Two authors independently selected studies for inclusion, extracted data, and assessed risk of bias. We contacted investigators to obtain missing information. We graded the quality of evidence for each outcome using the GRADE approach. We standardized the outcome effects using adjusted standardized mean difference (SMD).
We included 35 studies reporting 83 comparisons. None of the studies involved policy makers.

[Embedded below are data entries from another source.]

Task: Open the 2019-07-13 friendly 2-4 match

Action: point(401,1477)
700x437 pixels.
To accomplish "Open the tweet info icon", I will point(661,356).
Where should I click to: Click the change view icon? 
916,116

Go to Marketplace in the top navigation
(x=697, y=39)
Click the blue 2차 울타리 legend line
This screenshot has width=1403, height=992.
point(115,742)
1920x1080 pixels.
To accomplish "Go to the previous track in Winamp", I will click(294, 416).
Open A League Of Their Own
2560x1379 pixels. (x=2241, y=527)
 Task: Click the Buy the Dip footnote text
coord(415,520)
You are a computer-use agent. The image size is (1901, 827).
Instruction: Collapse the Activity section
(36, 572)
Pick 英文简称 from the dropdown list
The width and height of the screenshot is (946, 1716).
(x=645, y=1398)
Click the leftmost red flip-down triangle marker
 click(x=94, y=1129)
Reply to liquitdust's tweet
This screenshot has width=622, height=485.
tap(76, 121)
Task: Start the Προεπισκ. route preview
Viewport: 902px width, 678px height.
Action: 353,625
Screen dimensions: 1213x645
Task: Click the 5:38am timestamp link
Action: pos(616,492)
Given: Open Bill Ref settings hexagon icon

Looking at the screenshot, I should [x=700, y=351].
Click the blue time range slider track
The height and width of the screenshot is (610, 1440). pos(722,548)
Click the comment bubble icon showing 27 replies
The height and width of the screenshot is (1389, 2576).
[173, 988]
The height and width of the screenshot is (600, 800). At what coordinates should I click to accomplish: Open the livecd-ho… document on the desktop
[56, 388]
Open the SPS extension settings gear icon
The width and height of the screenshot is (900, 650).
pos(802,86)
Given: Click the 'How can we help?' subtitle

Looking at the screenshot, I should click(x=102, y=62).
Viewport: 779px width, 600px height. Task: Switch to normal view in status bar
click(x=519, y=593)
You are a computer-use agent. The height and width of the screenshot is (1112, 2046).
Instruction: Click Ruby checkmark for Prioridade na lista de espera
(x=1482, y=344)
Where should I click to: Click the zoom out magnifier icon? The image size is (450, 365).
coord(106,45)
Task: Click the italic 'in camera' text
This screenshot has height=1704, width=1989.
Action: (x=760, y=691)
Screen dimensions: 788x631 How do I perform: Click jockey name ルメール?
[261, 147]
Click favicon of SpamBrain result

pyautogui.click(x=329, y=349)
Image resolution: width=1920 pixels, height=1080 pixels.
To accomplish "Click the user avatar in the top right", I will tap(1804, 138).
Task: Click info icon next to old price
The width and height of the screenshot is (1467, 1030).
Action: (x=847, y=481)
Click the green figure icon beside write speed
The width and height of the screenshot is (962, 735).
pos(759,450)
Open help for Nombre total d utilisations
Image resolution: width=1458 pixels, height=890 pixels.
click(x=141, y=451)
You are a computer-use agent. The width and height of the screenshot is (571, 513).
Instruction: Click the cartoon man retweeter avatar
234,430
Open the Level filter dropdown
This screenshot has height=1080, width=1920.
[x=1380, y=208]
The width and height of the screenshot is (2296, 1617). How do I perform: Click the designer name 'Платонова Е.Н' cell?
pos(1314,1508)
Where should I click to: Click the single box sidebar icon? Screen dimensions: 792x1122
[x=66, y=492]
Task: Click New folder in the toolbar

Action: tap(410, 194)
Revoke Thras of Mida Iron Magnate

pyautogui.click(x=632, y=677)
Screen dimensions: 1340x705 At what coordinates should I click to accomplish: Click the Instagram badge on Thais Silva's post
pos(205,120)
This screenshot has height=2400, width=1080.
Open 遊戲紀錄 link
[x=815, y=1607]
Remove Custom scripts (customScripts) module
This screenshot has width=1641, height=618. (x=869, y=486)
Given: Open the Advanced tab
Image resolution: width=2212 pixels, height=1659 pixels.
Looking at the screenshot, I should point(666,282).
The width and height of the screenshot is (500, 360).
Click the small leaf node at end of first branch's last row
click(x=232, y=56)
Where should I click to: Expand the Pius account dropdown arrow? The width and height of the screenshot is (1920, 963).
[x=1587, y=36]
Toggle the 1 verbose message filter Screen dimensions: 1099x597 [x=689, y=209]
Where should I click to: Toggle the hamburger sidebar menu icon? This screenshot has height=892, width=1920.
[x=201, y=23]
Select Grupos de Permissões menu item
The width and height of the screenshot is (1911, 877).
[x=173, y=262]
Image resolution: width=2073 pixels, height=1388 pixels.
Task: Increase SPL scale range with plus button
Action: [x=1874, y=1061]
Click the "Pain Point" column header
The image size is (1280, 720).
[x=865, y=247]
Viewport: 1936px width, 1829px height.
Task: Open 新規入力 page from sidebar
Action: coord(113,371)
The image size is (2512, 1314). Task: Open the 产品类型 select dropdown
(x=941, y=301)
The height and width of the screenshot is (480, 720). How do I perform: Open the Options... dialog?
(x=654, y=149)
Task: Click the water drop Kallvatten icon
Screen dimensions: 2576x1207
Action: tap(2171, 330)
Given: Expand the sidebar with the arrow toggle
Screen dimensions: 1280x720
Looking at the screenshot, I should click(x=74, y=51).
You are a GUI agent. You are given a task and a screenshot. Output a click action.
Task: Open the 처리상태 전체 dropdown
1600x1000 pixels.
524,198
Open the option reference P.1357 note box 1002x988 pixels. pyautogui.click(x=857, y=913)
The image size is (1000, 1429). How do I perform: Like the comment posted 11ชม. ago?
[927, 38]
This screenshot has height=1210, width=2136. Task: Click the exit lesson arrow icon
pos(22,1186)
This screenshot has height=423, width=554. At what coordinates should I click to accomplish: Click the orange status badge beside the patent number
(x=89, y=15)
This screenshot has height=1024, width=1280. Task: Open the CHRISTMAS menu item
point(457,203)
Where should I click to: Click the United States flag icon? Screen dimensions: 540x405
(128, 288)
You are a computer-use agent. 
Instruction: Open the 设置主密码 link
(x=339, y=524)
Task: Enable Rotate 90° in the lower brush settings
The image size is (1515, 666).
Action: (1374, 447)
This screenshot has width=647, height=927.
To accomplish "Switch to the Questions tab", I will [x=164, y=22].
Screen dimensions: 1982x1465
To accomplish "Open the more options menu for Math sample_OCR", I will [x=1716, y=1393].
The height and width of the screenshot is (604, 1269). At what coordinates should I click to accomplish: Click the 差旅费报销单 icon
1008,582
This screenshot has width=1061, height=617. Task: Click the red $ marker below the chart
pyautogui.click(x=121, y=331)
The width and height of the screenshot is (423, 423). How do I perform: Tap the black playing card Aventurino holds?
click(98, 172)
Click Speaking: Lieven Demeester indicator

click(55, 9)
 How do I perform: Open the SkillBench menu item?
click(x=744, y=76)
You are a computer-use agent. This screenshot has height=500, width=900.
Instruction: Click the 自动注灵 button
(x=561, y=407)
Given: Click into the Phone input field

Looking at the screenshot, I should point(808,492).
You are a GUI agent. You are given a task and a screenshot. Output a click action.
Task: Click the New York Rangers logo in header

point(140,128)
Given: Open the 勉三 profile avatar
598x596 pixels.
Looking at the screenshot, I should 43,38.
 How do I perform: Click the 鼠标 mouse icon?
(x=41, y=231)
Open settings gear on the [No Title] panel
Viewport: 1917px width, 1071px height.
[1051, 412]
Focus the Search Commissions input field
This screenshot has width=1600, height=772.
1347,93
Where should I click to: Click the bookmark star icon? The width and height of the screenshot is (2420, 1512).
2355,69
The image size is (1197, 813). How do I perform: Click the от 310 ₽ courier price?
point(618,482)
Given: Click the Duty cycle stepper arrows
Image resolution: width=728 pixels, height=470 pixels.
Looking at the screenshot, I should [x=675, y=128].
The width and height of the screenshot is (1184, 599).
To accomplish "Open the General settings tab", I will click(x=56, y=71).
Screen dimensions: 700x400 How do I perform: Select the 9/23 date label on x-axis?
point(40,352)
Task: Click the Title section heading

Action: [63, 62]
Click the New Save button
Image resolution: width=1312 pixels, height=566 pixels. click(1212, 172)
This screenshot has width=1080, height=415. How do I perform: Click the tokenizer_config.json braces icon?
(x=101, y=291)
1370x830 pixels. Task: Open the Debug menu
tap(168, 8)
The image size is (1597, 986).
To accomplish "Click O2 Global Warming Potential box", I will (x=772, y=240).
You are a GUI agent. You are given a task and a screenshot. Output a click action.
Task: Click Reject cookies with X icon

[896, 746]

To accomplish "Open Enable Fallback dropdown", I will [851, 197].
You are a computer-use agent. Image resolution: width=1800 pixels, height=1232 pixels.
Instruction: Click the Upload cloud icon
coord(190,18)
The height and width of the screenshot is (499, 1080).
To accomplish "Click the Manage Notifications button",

Studies of alternative formats for presenting risks focused on either diagnostic or screening tests. Participants (health professionals and consumers) understood natural frequencies better than percentages (SMD 0.69 (95% confidence interval (CI) 0.45 to 0.93)). In studies of alternative formats for presenting risk reductions of interventions, and compared with ARR, RRR had little or no difference in understanding (SMD 0.02 (95% CI -0.39 to 0.43)) but was perceived to be larger (SMD 0.41 (95% CI 0.03 to 0.79)) and more persuasive (SMD 0.66 (95% CI 0.51 to 0.81)). Compared with NNT, RRR was better understood (SMD 0.73 (95% CI 0.43 to 1.04)), was perceived to be larger (SMD 1.15 (95% CI 0.80 to 1.50)) and was more persuasive (SMD 0.65 (95% CI 0.51 to 0.80)). Compared with NNT, ARR was better understood (SMD 0.42 (95% CI 0.12 to 0.71)), was perceived to be larger (SMD 0.79 (95% CI 0.43 to 1.15)).There was little or no difference for persuasiveness (SMD 0.05 (95% CI -0.04 to 0.15)). The sensitivity analyses including only high quality comparisons showed consistent results for persuasiveness for all three comparisons. Overall there were no differences between health professionals and consumers. The overall quality of evidence was rated down to moderate because of the use of surrogate outcomes and/or heterogeneity. None of the comparisons assessed behaviour.